TASK DIRECTIONS: Scan the records below for the line containing "FREMKALLE (48, 1134)" and the line containing "Kanonkule Media (107, 2537)". Copy both, plus every line between, exactly.

AVAILABLE RECORDS:

****************************************

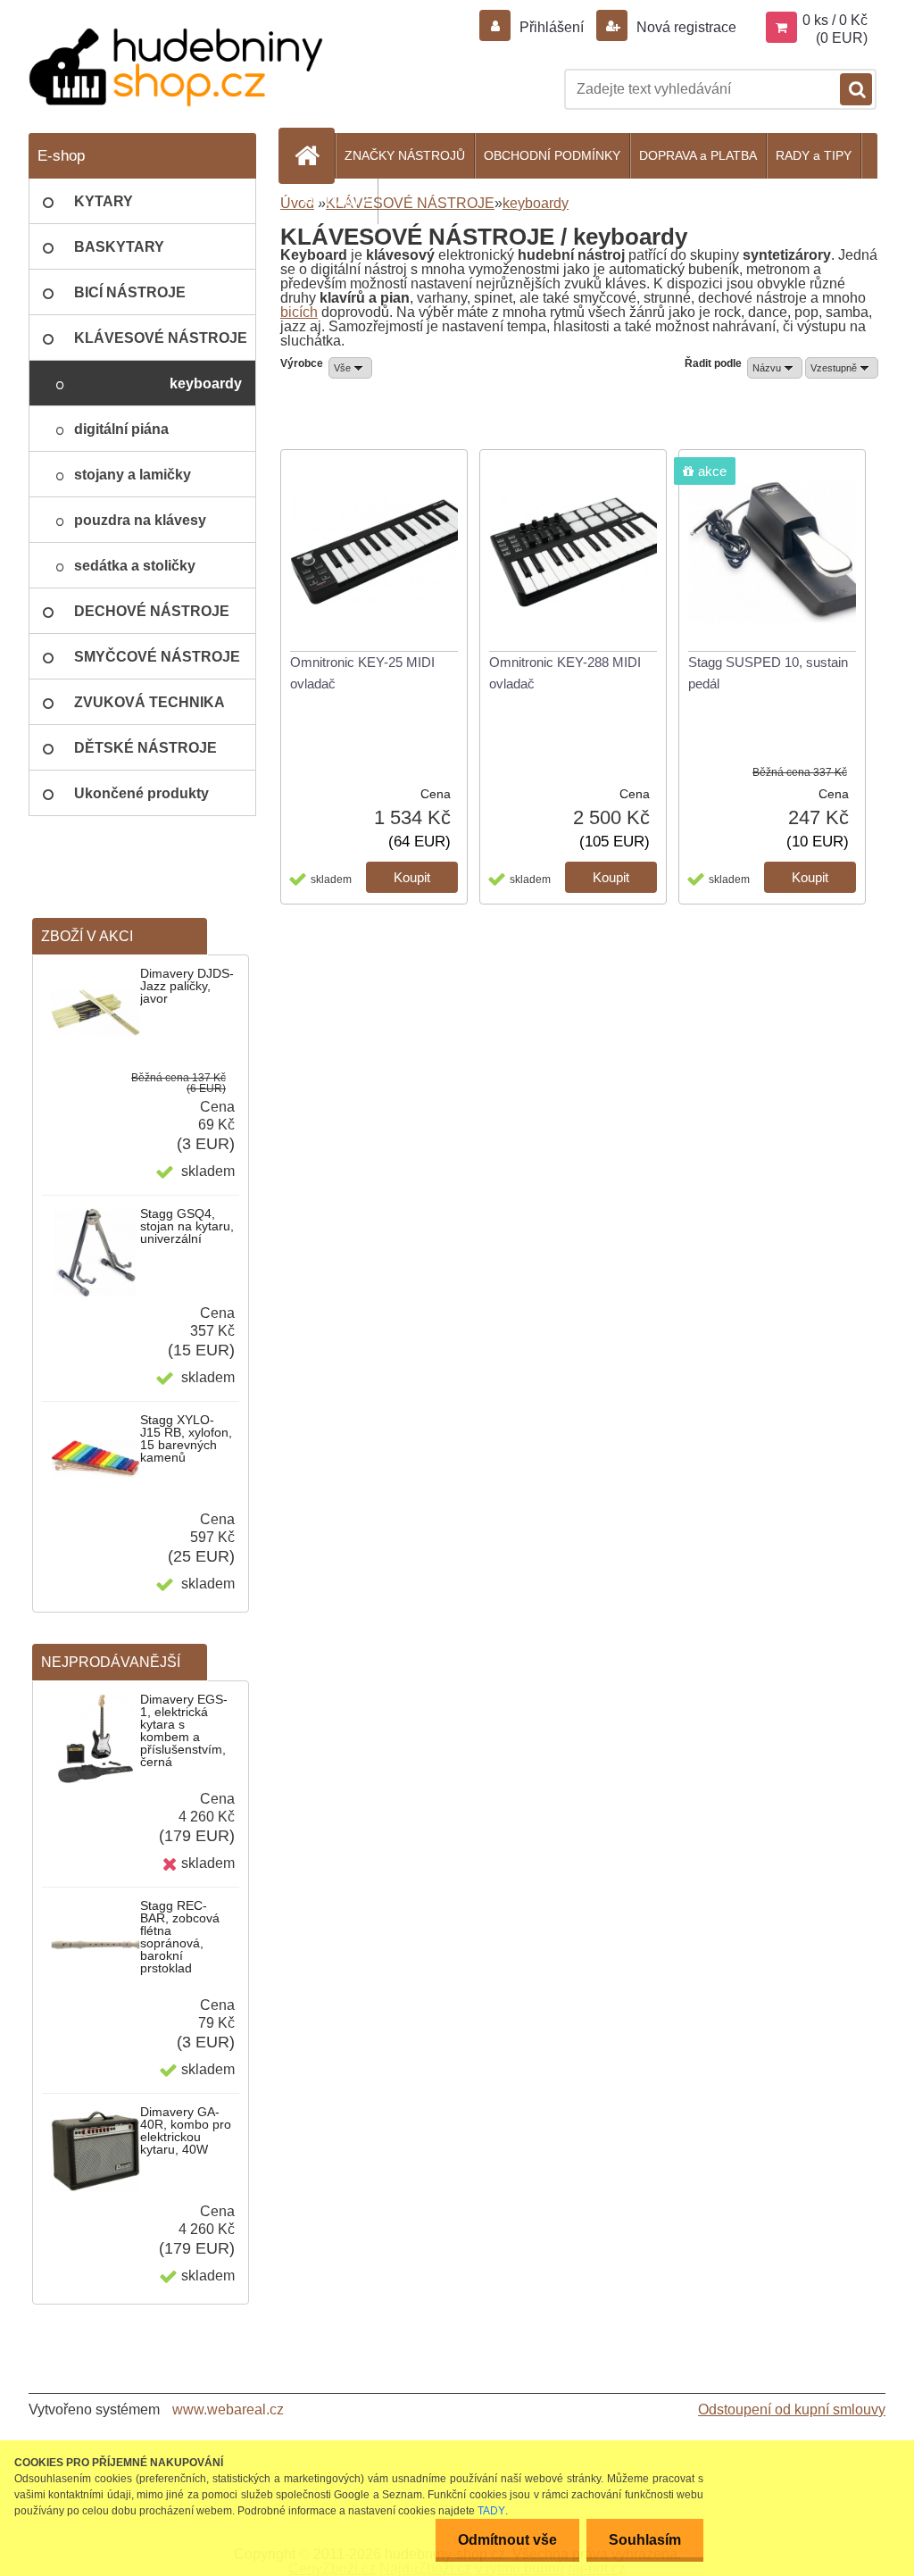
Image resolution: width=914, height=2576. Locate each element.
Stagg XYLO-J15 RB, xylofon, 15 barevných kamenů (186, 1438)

****************************************

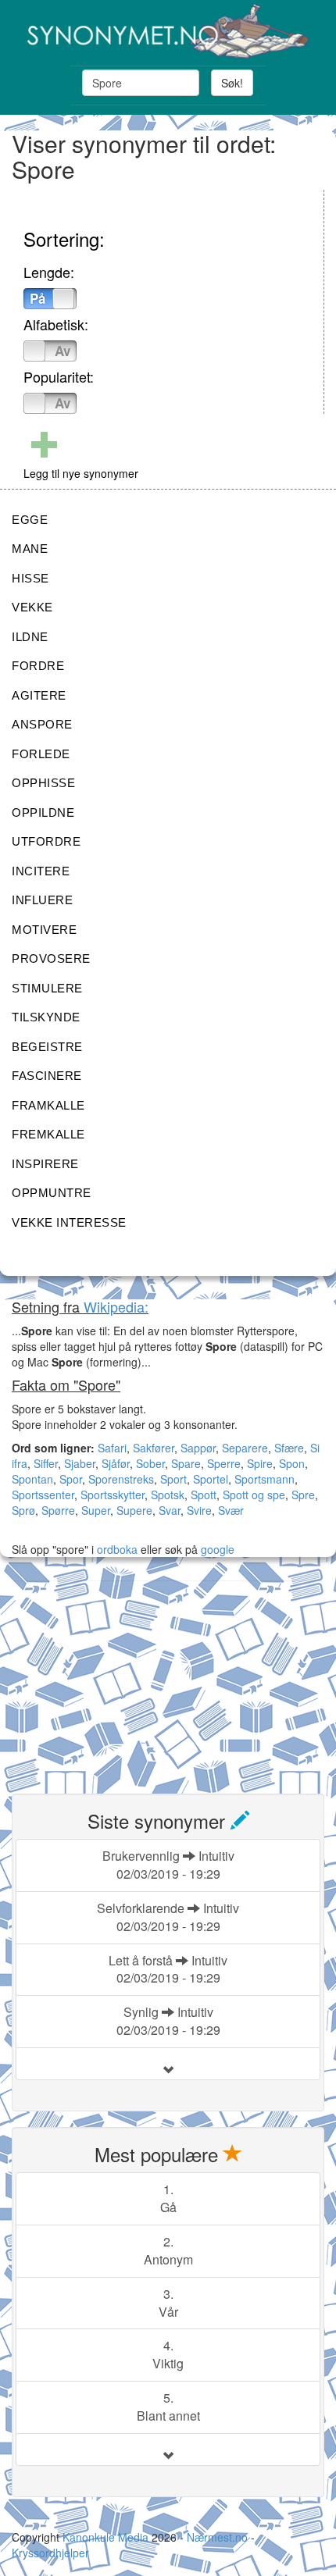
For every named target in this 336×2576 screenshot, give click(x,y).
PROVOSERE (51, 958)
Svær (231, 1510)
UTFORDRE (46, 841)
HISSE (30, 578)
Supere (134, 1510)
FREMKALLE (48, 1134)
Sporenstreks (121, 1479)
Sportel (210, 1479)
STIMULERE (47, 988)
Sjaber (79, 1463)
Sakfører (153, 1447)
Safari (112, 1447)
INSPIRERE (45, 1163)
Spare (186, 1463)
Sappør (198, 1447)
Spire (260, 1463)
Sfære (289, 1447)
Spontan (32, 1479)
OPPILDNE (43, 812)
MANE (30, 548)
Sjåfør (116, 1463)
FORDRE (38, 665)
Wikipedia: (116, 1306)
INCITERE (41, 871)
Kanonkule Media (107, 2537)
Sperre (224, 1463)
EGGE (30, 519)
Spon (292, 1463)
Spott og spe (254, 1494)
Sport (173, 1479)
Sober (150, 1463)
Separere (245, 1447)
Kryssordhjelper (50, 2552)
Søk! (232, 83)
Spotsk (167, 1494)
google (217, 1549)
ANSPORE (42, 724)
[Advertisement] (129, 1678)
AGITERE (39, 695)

****************************************

RESULT:
FREMKALLE (48, 1134)
Sporenstreks (121, 1479)
Sportel (210, 1479)
STIMULERE (47, 988)
Sjaber (79, 1463)
Sakfører (153, 1447)
Safari (112, 1447)
INSPIRERE (45, 1163)
Spare (186, 1463)
Sappør (198, 1447)
Spire (260, 1463)
Sfære (289, 1447)
Spontan (32, 1479)
OPPILDNE (43, 812)
MANE (30, 548)
Sjåfør (116, 1463)
FORDRE (38, 665)
Wikipedia: (116, 1306)
INCITERE (41, 871)
Kanonkule Media (107, 2537)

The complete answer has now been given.